There is also a bit of leeway with viscosity.  In a usually cold shop you might want a lower viscosity oil than in a hot shop.  Just don't get carried away with it, and consider the year around ambient temperatures.  Greenland is different than Equador, and some shops have heaters and coolers, and some do not.


----------



## ddickey (Nov 3, 2017)

My shop can be 40 degrees unti lI put my small heater on which gets it up to 50°-55°.


----------



## NortonDommi (Nov 3, 2017)

General purpose hydraulic oils are formulated for use actuators, transmissions and motors,(Hyd.). They have anti-foam and anti-corrosive additives and good lubricationg properties. I have a Chinese 14x40 lathe and a mill/drill both of which use ISO32. I have replaced with ISO46 with 10% Morey's Heavy Duty Oil Stabiliser and both are noticably quieter. If I am going to use a machine with a gearbox I usually turn it on at low speed and go and have a cup of coffee.
  Neodinium magnets plced around the inside of the gearbox are good too.
  I have used Morey's for 40+ years and swear by it, temperature readings alone on hydraulic equipment are proof it works. I love Synthetics,(Amsoil in particular),but standard quality oils with Morey's come pretty close in performance and are way cheaper.


----------



## gwade (Nov 3, 2017)

I use this in my 19x60 Summit lathe gear boxes.  It is what I use in my Massey F. tractor's gear box which is combined with the hydraulics.  I believe it is ISO 46 or SAE 20.  Available at Tractor Supply for less than $50
*Traveller RENEW Tractor Fluid, 5 gal.*


----------



## ddickey (Nov 3, 2017)

Was thinking a few magnets might be a good idea.


----------



## ddickey (Nov 4, 2017)

NortonDommi said:


> I have replaced with ISO46 with 10% Morey's Heavy Duty Oil Stabiliser and both are noticably quieter. QUOTE]


Looks like Morey's is now Lucas.


----------



## NortonDommi (Nov 5, 2017)

Aussie company Supacheap sells Lucas stuff, sits on the shelf right next to the Morey's and Morey's South Pacific still has an office and wharehouse over the harbor so can't say one way or another.

EXERCISE TASKS:
1. In the forum thread about lathe gearbox oil, which oil grade did NortonDommi's lathe and mill/drill originally use?
2. Summarize the forum thread about lathe gearbox oil in two sentences.
3. Carry on the forum thread about lathe gearbox oil from its last post.

DATA LINES:
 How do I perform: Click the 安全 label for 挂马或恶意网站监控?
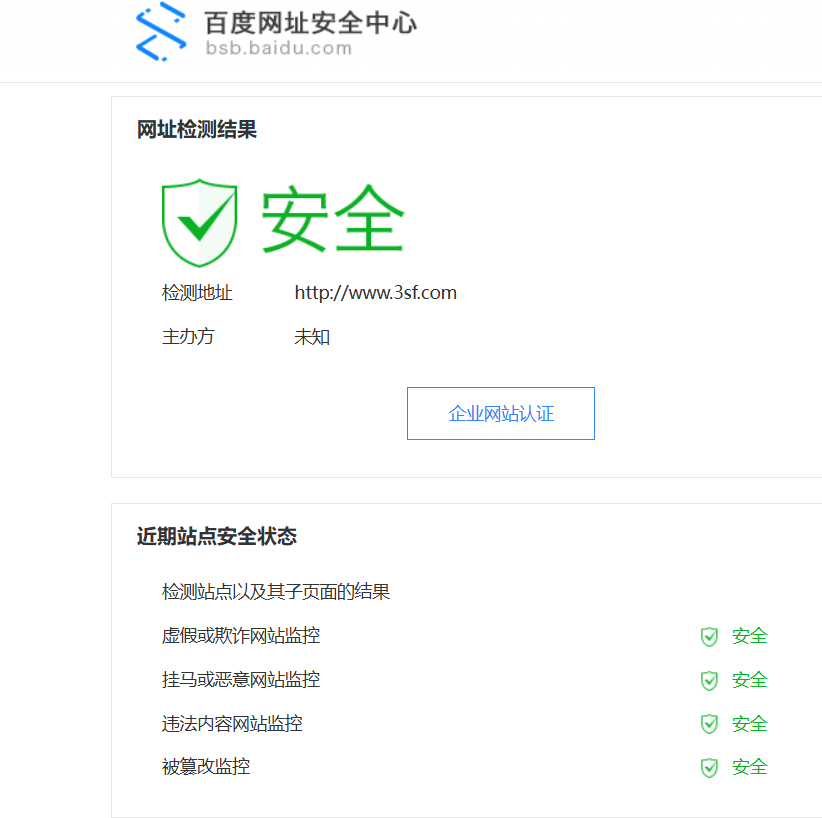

FINAL RESULTS:
1. ISO32

2. The posters discuss choosing gearbox oil viscosity with the year-round shop temperature in mind, and one reports that replacing ISO32 with ISO46 plus 10% Morey's Heavy Duty Oil Stabiliser made a lathe and a mill/drill noticeably quieter. Another uses a Tractor Supply tractor fluid, believed to be ISO 46 or SAE 20, in lathe gearboxes, and the thread also mentions placing magnets inside the gearbox and asks whether Morey's is now Lucas.

3.
  Lucas was known as the Prince of Darkness by riders of quality British iron.


----------



## ddickey (Nov 18, 2017)

Guys,
I can't get the drain plug out. I thought it might be short enough but no.


----------



## ddickey (Nov 18, 2017)

Taking off the pulley is pretty straightforward I guess. I can put a punch mark lined up with the key slot so i know I get the tension correct when I put it back on.


----------



## ddickey (Nov 18, 2017)

Decided to use a hand pump instead PITA. Everything is changed now so good to go.
One question I have is the driven pulley, the one in the pick above turns hard. It is smooth but there seems to be a lot of drag. I thought it might just be heavy oil but after I sucked it all out there was no change. I have not tinkered much with this lathe so not sure if that is normal.
There is zero axial & radial play that I can detect.


----------



## ddickey (Nov 18, 2017)

Bob Korves said:


> Another thing I learned from reading all the manuals is that the worm and worm gear and the half nuts on the back side of the apron do not get lubed unless you do it manually.  They are not in a particularly easy place to get to.  You can use a light grease like NLGI 1, or way oil, on both the worm gears and the half nuts.  I use either one, but it is important to lube them regularly, or they will fail.


Bob, I do not know how to get into the feed rod without disassembly. There is a nut/bolt that has a cover on it (see pic) the bolt has a small hole drilled into it. I wonder if it is a port to shoot grease or oil in there.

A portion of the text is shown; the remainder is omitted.